Exercise input
***

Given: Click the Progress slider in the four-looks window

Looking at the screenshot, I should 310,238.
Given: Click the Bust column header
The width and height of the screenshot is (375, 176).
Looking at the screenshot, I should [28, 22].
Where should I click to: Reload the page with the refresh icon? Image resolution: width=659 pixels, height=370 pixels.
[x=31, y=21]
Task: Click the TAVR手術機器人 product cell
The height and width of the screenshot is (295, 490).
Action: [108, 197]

***

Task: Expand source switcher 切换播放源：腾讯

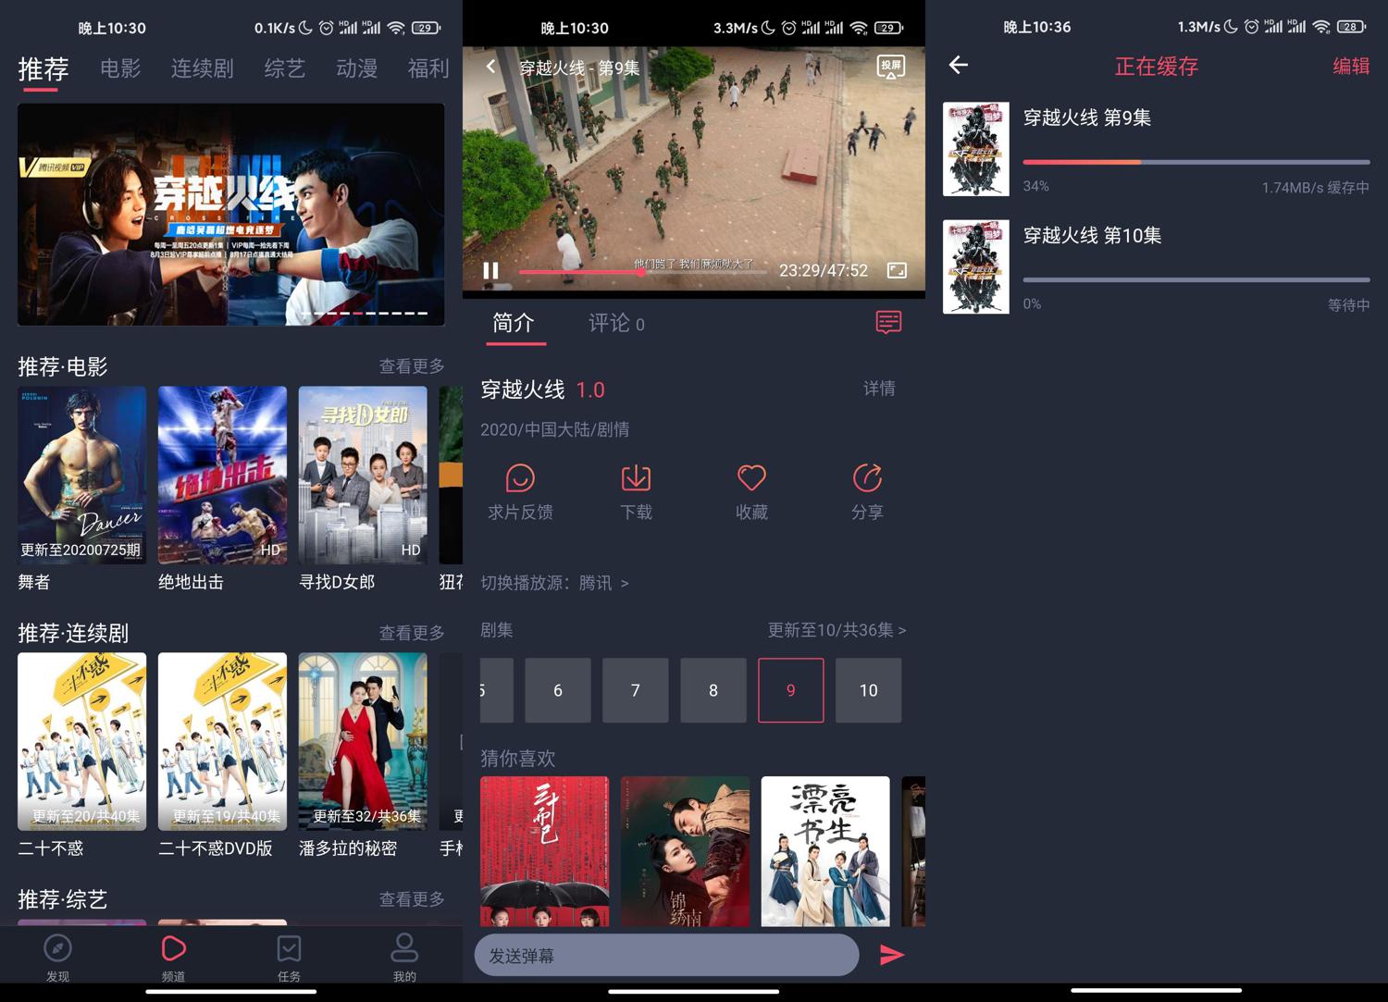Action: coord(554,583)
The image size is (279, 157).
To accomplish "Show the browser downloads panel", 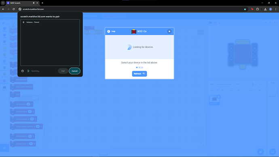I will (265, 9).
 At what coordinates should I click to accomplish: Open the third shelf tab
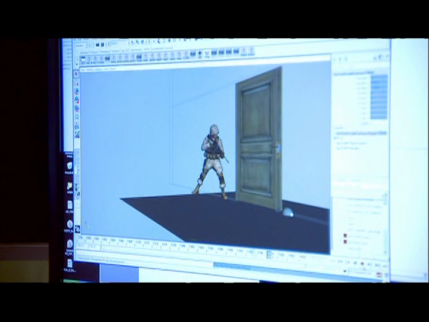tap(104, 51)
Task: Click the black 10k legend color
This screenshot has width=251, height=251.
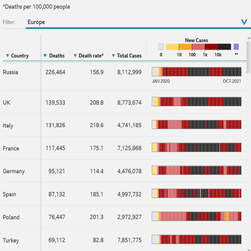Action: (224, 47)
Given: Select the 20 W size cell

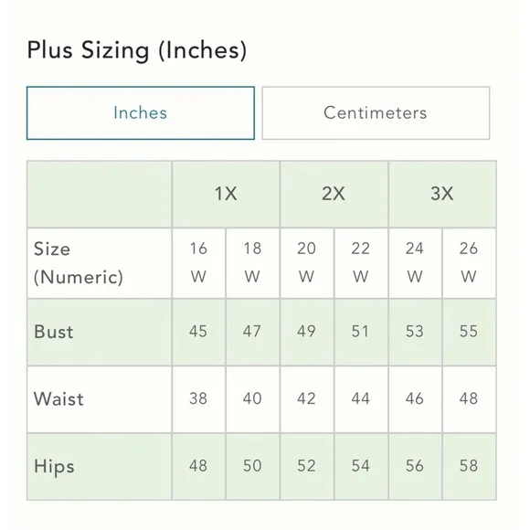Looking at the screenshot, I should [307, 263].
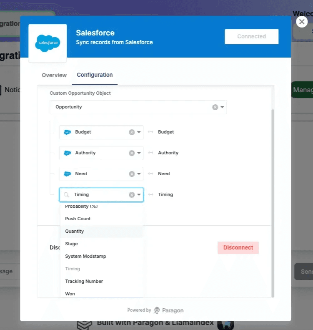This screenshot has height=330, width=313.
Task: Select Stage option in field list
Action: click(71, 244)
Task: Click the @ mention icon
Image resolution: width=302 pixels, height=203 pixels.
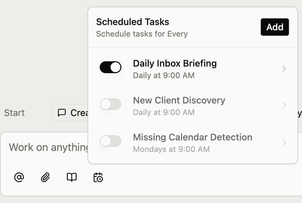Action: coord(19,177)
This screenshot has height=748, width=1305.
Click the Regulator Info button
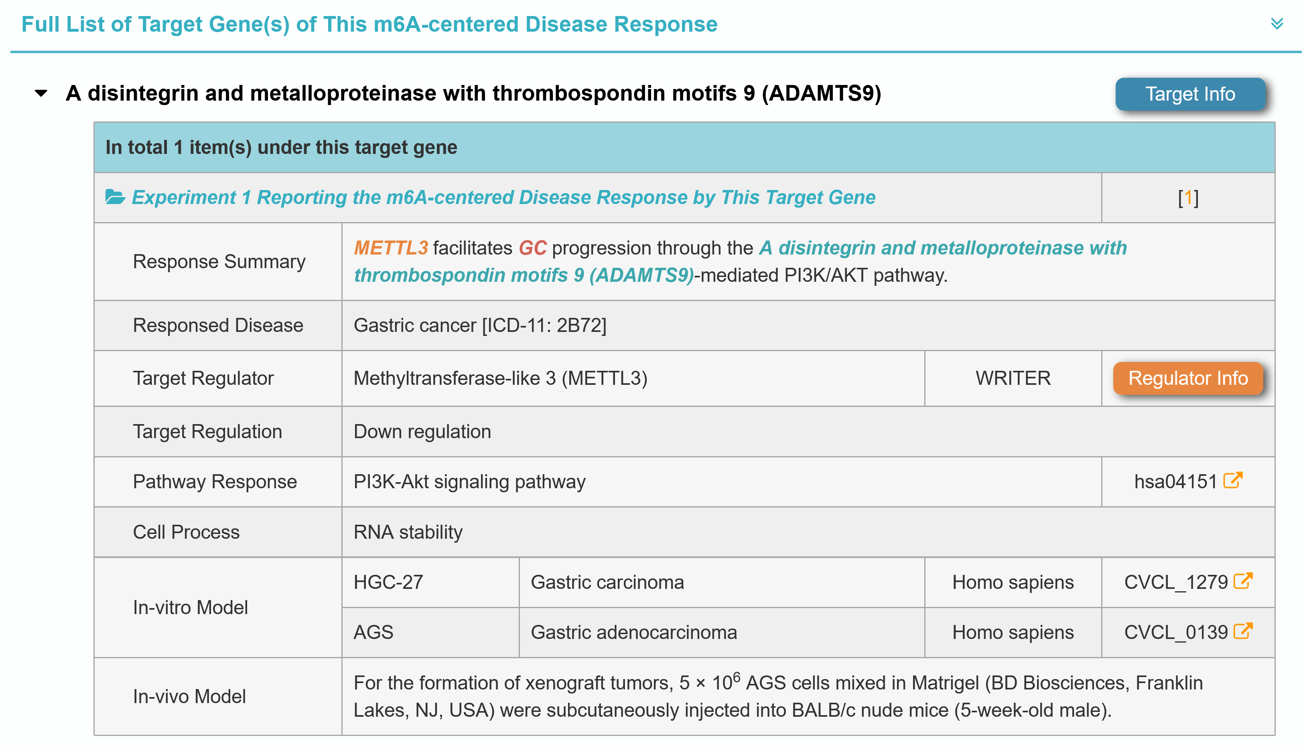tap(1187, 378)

***

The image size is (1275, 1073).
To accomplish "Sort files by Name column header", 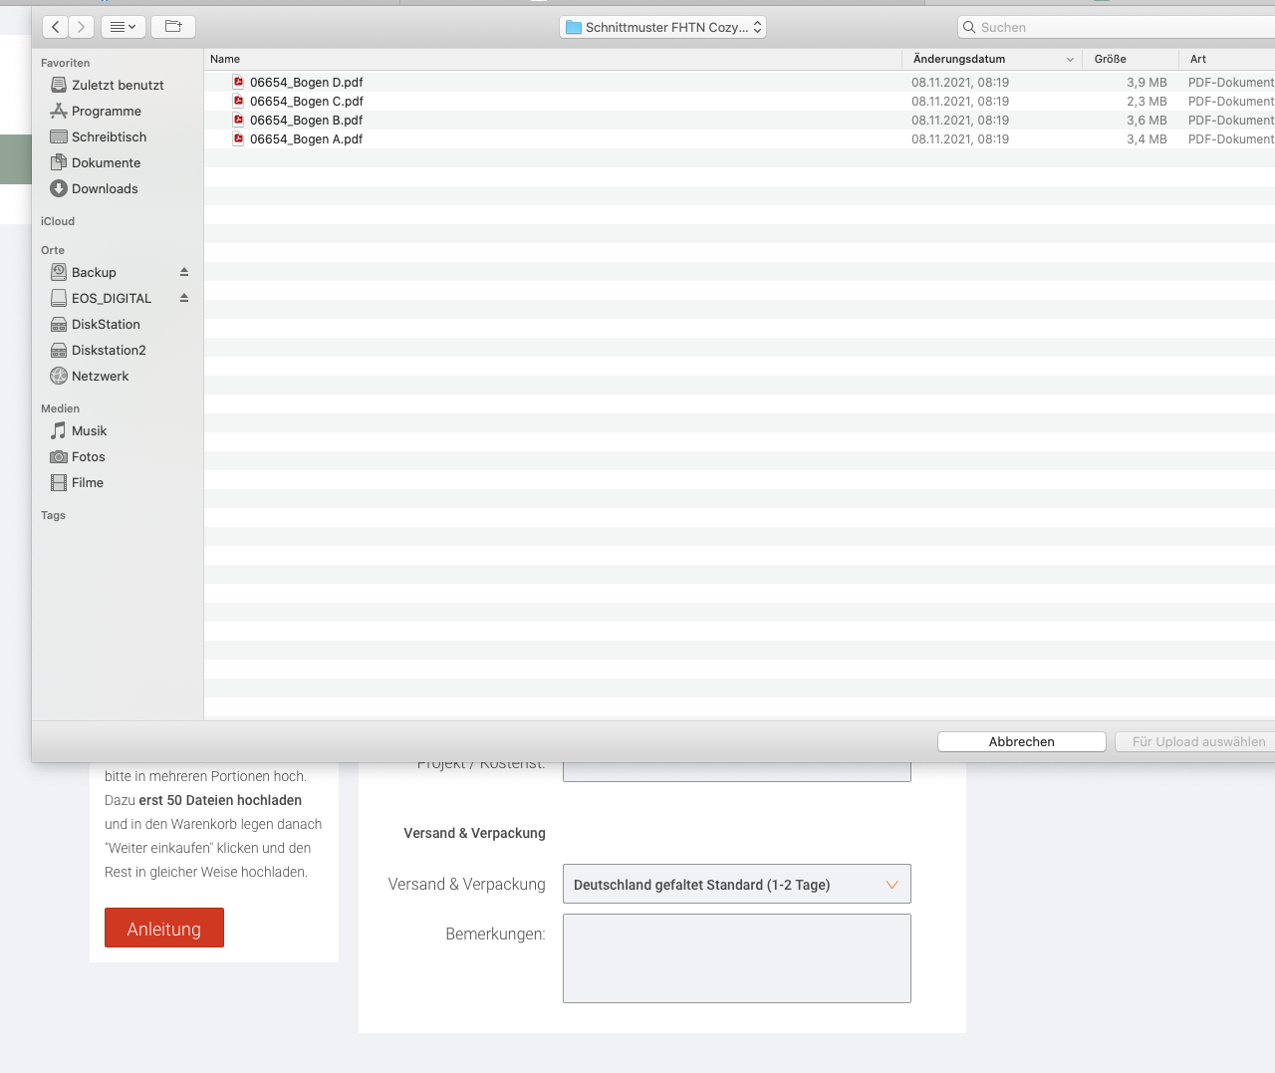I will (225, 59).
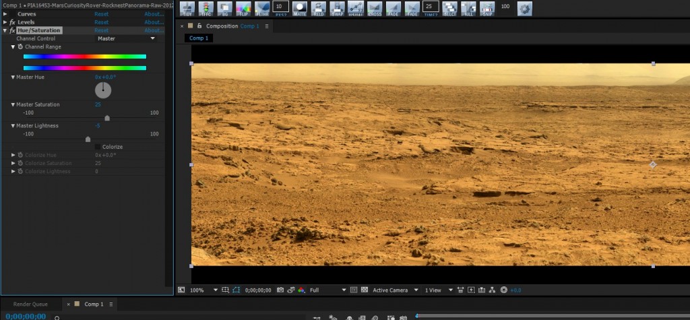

***

The task
From the material above, set down exactly the lines between the line holding "Given: Click the Progress" and the line holding "Task: Click the TAVR手術機器人 product cell", inclusive. Include nothing else.

Task result
Given: Click the Progress slider in the four-looks window

Looking at the screenshot, I should 310,238.
Given: Click the Bust column header
The width and height of the screenshot is (375, 176).
Looking at the screenshot, I should [28, 22].
Where should I click to: Reload the page with the refresh icon? Image resolution: width=659 pixels, height=370 pixels.
[x=31, y=21]
Task: Click the TAVR手術機器人 product cell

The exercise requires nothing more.